Türkiye'de Tercüman Sorunu
Dil problemiyle karşı karşıya kalan sığınmacılara davalarda yahut ifade verirken devlet tarafından tercüman atanmaktadır. Sığınmacı ifade verirken yeminli tercümanların dahi kaçırdığı ufacık bir kelime, sığınmacı aleyhine olabilmektedir. Türkiye’de sığınmacıyı hakime tam olarak ifade edemeyen tercümanlar yüzünden birçok insan haksız yere cezaya mahkum olmuştur.
Böyle büyük bir problemle karşı karşıya kalınmasına rağmen hiçbir devlet kurumu tarafından bu durum gündeme alınıp herhangi bir maddi destek ayrılmamıştır.

Ailelerin Parçalanması
İnsanlar zorunlu göç durumuna maruz kaldıklarında aileler parçalanmışsa bu ailelerin güvenli bir biçimde en makul tarafta birleştirilmesi gerekmektedir.

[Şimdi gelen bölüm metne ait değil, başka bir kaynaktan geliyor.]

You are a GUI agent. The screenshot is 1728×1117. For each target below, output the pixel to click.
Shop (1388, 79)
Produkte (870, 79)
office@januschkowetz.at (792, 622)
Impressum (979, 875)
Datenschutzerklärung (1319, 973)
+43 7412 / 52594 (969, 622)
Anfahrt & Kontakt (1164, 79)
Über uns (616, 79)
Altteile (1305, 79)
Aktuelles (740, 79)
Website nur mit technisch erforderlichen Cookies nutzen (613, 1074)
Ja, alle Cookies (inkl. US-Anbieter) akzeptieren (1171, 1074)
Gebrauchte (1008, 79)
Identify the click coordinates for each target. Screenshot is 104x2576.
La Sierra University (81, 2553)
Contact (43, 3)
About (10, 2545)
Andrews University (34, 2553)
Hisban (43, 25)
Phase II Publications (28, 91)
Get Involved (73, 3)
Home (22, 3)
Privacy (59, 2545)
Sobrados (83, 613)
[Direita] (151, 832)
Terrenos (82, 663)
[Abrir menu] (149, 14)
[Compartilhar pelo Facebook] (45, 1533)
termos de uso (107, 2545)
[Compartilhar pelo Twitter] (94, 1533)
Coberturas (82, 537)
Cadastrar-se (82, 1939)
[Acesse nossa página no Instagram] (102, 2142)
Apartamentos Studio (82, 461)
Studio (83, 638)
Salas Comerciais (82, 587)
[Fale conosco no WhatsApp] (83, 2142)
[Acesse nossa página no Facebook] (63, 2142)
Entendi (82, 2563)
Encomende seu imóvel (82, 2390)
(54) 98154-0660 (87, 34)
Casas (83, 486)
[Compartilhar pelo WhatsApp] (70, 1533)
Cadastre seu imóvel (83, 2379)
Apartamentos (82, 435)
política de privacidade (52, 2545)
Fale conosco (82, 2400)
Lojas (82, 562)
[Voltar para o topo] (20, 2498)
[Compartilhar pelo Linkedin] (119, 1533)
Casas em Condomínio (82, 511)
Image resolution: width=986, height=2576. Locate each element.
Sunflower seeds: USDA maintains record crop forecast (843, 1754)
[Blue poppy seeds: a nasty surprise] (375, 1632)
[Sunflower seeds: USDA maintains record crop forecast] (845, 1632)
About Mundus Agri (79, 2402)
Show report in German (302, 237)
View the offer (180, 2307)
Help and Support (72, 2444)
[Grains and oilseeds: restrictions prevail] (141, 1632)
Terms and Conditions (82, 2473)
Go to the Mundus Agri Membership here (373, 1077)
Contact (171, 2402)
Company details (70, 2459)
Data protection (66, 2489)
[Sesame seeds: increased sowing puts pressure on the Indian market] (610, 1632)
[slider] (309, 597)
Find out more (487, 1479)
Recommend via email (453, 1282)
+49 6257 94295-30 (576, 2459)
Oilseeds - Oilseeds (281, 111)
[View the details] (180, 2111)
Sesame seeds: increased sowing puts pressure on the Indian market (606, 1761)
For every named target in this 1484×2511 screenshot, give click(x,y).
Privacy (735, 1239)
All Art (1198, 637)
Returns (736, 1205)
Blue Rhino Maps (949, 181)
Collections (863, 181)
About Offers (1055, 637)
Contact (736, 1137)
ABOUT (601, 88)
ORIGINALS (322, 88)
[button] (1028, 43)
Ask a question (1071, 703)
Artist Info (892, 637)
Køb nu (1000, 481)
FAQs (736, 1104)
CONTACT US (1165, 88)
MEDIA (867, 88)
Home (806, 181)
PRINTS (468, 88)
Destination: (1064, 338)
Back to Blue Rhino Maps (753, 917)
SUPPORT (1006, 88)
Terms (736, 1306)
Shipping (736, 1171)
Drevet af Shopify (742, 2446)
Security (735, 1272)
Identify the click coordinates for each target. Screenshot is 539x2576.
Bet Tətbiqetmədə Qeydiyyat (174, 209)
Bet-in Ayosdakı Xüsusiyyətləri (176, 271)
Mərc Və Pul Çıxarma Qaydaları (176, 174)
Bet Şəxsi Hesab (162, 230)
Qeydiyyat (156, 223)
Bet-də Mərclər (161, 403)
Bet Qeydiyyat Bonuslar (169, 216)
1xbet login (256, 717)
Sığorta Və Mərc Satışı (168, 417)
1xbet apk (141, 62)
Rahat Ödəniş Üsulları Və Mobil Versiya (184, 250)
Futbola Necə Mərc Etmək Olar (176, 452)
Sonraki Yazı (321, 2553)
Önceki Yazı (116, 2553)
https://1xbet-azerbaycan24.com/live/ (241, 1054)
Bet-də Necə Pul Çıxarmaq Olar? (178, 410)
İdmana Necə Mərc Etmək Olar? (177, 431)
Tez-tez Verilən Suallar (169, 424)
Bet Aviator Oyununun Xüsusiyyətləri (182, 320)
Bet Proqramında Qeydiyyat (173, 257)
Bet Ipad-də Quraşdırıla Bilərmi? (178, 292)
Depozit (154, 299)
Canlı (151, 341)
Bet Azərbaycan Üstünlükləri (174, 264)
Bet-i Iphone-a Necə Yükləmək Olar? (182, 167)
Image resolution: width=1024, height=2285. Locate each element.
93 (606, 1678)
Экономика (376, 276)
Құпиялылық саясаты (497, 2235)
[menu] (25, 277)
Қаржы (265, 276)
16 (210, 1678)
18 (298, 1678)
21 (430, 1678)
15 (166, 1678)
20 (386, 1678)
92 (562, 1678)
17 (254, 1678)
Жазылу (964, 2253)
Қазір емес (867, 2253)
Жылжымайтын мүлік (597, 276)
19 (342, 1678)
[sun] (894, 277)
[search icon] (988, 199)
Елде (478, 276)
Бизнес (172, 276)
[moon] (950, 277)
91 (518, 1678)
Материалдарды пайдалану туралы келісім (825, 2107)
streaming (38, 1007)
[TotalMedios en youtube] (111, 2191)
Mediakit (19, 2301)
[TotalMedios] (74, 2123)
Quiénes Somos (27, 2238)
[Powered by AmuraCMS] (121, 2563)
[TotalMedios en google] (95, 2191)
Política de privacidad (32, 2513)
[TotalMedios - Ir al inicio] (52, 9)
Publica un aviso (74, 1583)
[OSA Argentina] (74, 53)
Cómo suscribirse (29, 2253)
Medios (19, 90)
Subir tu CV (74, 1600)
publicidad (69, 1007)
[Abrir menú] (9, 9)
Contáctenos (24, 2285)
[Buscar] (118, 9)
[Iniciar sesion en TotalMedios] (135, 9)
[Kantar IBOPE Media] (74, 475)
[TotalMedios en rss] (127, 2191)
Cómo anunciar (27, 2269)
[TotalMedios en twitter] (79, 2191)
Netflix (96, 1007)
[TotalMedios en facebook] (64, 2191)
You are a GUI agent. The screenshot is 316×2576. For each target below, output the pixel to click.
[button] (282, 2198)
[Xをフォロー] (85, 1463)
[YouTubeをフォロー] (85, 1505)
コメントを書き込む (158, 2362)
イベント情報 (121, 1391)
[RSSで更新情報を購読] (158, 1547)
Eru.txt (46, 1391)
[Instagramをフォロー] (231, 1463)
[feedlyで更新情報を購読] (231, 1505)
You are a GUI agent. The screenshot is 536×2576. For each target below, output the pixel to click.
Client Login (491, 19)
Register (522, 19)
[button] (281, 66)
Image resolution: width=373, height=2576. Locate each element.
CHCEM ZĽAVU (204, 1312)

Aile birleştirme konusu devletlere bir sorumluluk olarak yüklenmiştir ve her devlet bu konuda hukuki imkan tanımak zorundadır. Ailenin tercihine bağlı olarak (örneğin bir kısmı Avrupa'da bir kısmı Türkiye'de ise) istenilen ülkeye gidilebilmektedir. O ülkedeki yasal durumlar sığınmacıların çıkışına ya da girişine engel olabilmektedir. Böyle durumlarda özel çalışma yaparak devletlerin konsolosluklarıyla, temsilcilikleriyle görüşmeler yaparak ailelerin birleştirilmesi mümkün olmaktadır. Günümüzde özel bir durum (sabıka ,suç vb.) söz konusu değilse %90 oranında aileler bir araya getirilmektedir.

Şüphe Kodu Nedir?
Ülkelerin yasal mevzuatlarına göre nelerin suç olduğu bellidir. Kişilerin yasal mevzuatta suç sayılan hususlardan birini işlediğine dair bir şüphe söz konusuysa kişi hakkında soruşturma açılır. Eğer yeterince kuvvetli bir ispat söz konusuysa o soruşturma davaya dönüşür ve kişi yargılanır. Suçlu bulunursa cezasını çeker, masumsa beraat eder ve dosyası kapanır. Ancak günümüzde devletler arası kavga, terörle mücadele adı altında yürütülen başka bir savaşın sonucu ülkeler şüpheden kaynaklı hüküm vermektedir. Bu kimi zaman bir yakınınıza para göndermeniz sonucu gönderilen doların kirli olup terörü finanse ettiğiniz gerekçesiyle bile olabilmektedir. Böyle bir durumda bankanız dahi size gerekli açıklamaları yapmamaktadır. İsrail, Rusya, Çin, Türkiye ve daha birçok ülke kendi nedenlerinden dolayı oluşturdukları listeleri diğer ülkelere iletip kişilere şüphe kodu tanımlayarak onların hareketlerini sınırlandırmaktadır.

*Yazı Gülden Sönmez’in Sığınmacıların Yaşadığı Hukuki Problemler konulu konuşmasından temel alınarak hazırlanmıştır.